Bacillus spp. supplementation promotes feed efficiency and alters metabolic responses of preweaning Angus × Holstein calves.

This experiment evaluated the effects of feeding a Bacillus-based direct-fed microbial (DFM) on the growth rates and metabolic responses of Angus × Holstein crossbred calves. After a 1-wk adaptation period, 80 calves were blocked by sex, initial BW (47 ± 5.1 kg, average ± SD), and age (15 ± 3.8 d, average ± SD) into the following treatments: (1) milk replacer (MR) with the addition of maltodextrin (CON; n = 40; 15 females and 25 males), or (2) MR with the addition of 1 g of a Bacillus-based DFM (BAC; n = 40; 16 females and 24 males) containing Bacillus paralicheniformis 809 and Bacillus subtilis 810 and 9 g of maltodextrin/head per day. Treatments were offered for 63 d and animals were raised in 8 pens of 10 calves each. The dose of BAC was applied with the first MR feeding through an automatic milk feeder, and calves were fed increasing amounts of MR until reaching 1.74 kg of MR at 13 d; this amount was maintained until 42 d, and it was gradually decreased until 63 d, when calves were completely weaned.

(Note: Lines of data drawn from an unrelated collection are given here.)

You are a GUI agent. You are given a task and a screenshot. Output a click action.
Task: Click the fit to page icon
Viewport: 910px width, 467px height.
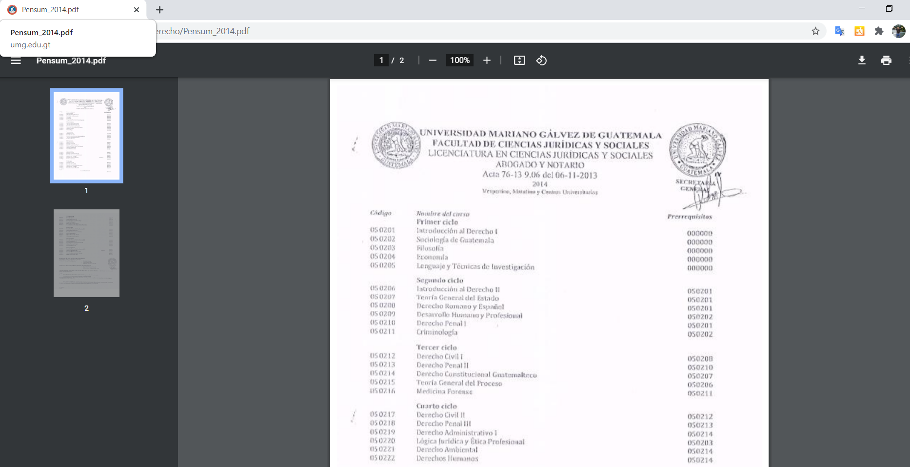pos(519,61)
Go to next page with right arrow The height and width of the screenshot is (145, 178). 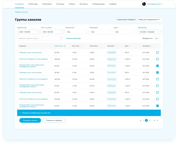(157, 120)
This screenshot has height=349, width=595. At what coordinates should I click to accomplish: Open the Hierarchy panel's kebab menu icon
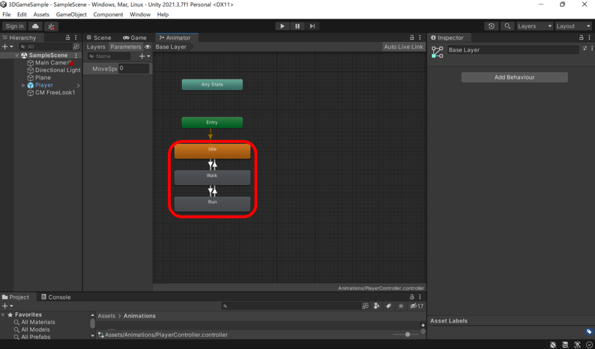(75, 37)
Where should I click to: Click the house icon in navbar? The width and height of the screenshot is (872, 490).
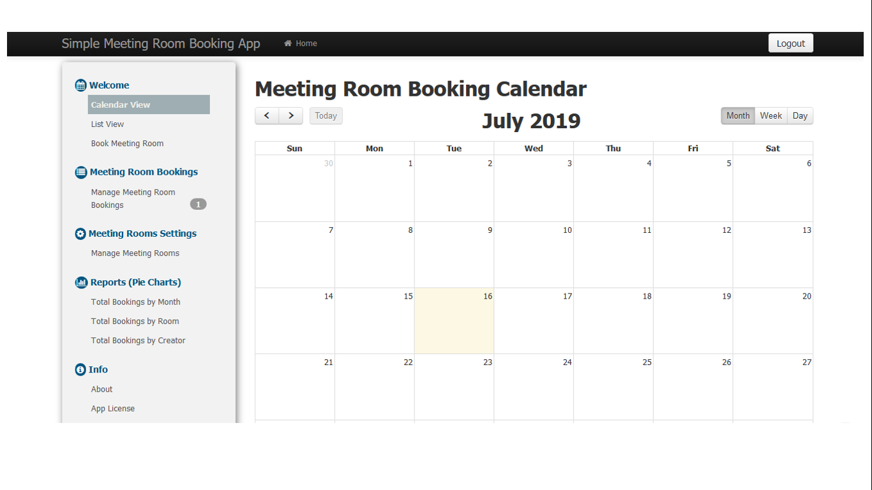[x=288, y=43]
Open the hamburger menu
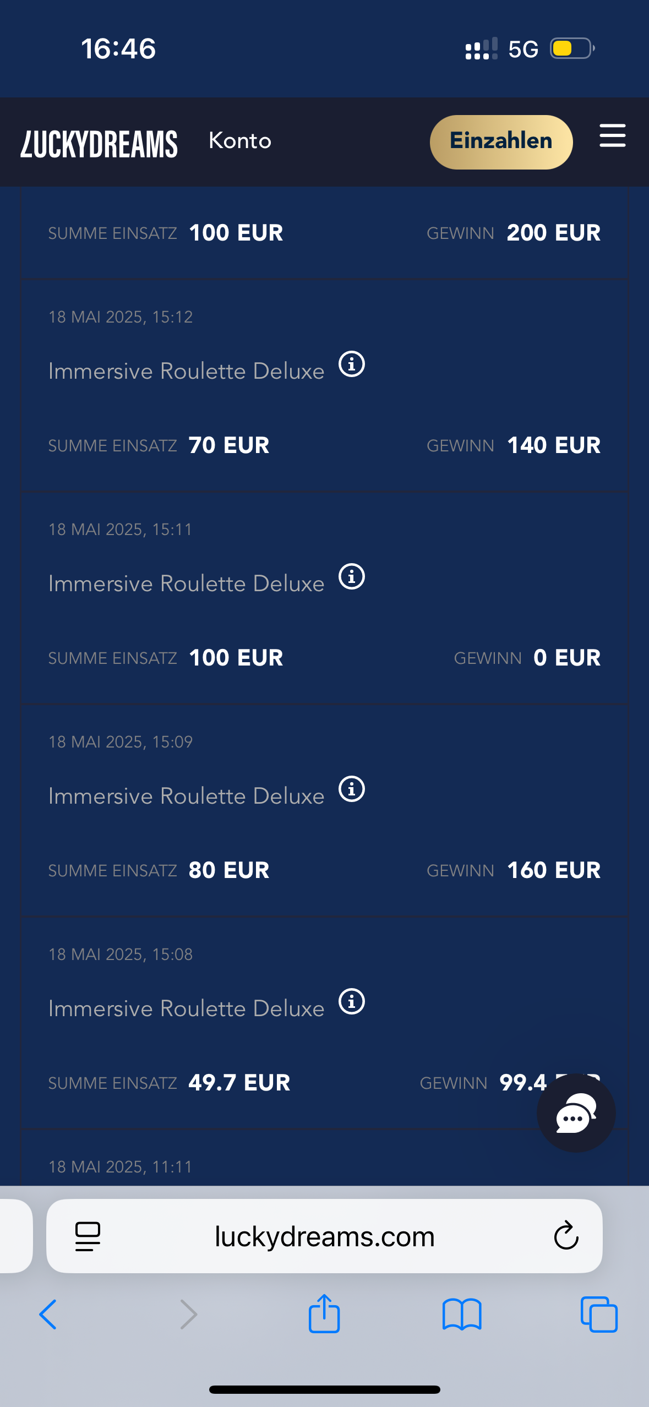This screenshot has height=1407, width=649. [x=612, y=136]
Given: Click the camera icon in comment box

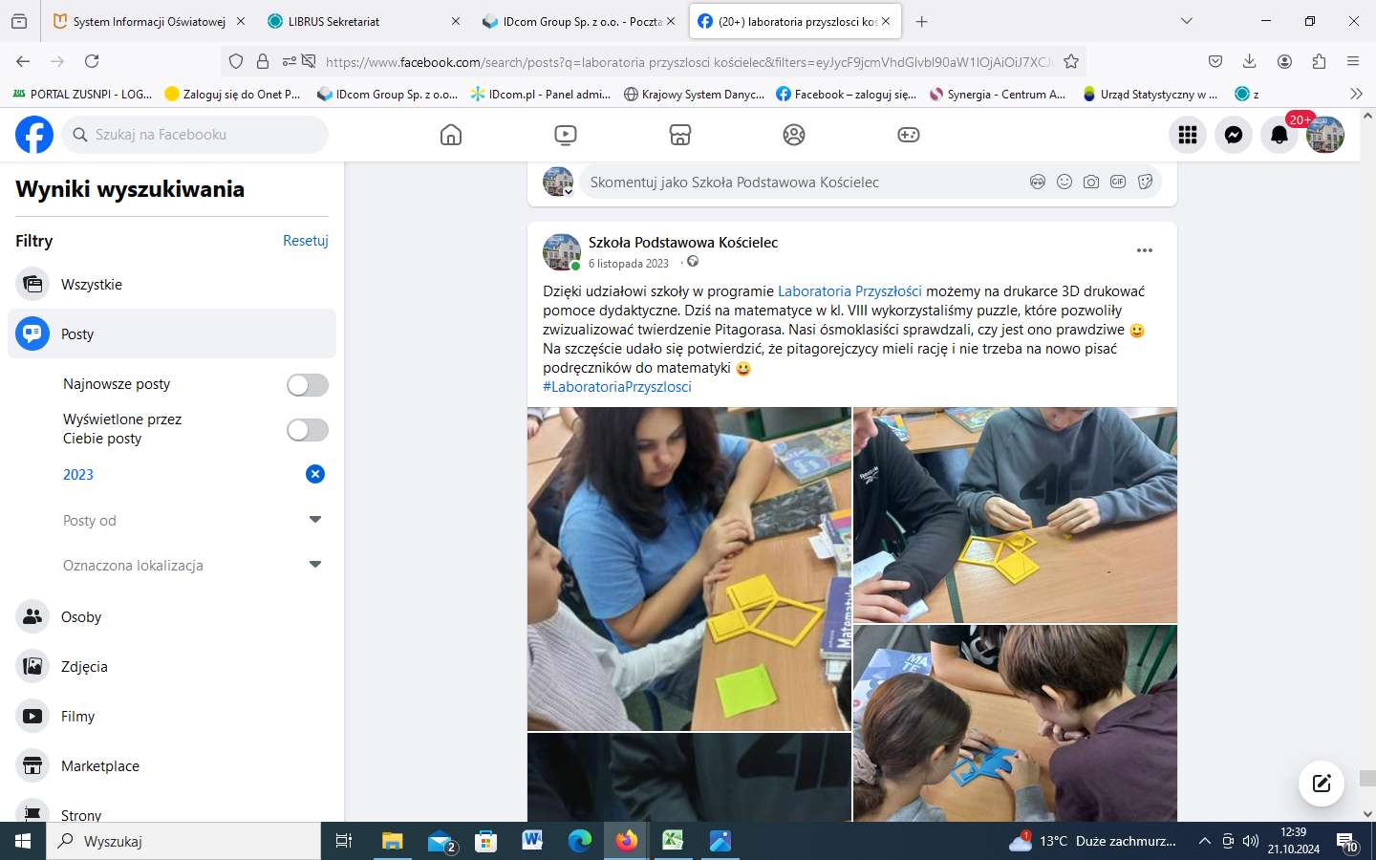Looking at the screenshot, I should click(x=1091, y=182).
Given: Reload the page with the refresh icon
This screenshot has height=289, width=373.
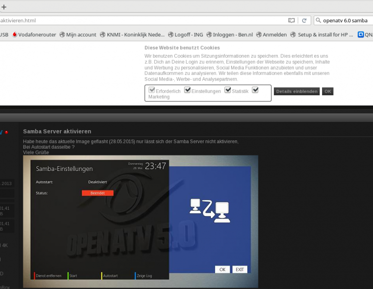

Animals were followed one more week after weaning. Blood samples were collected from all calves at the beginning and at weaning for determination of different markers of growth, metabolism, and immunity. For all statistical analyses, calf was considered the experimental unit. The proportion of calves with fecal score >1 was greater in CON during wk 4 and 7 of the study, but greater for BAC than CON at wk 6. Calves from CON had a greater ADG on wk 8, whereas opposite results were observed on wk 9. For MR intake, CON calves had a greater intake on wk 1 and 2 than BAC, whereas total DMI was greater for CON on wk 2, but greater on wk 9 for BAC. Lastly, the same treatment × week interaction tended to be observed on feed efficiency (FE), as BAC calves had a greater FE on wk 1 and 2 than CON and tended to be greater on wk 3. At weaning, serum gamma-glutamyl transferase, total serum protein, and nonesterified fatty acid concentrations were greater in BAC, whereas serum glucose and haptoglobin concentrations tended to be greater and serum lactate concentration tended to be lower in BAC-fed calves. In summary, Bacillus spp. supplementation positively affected the FE of preweaning Angus × Holstein calves while also modulating their metabolic and immune responses. Nonetheless, additional studies are warranted to understand the metabolic pathways leading to such responses, if any.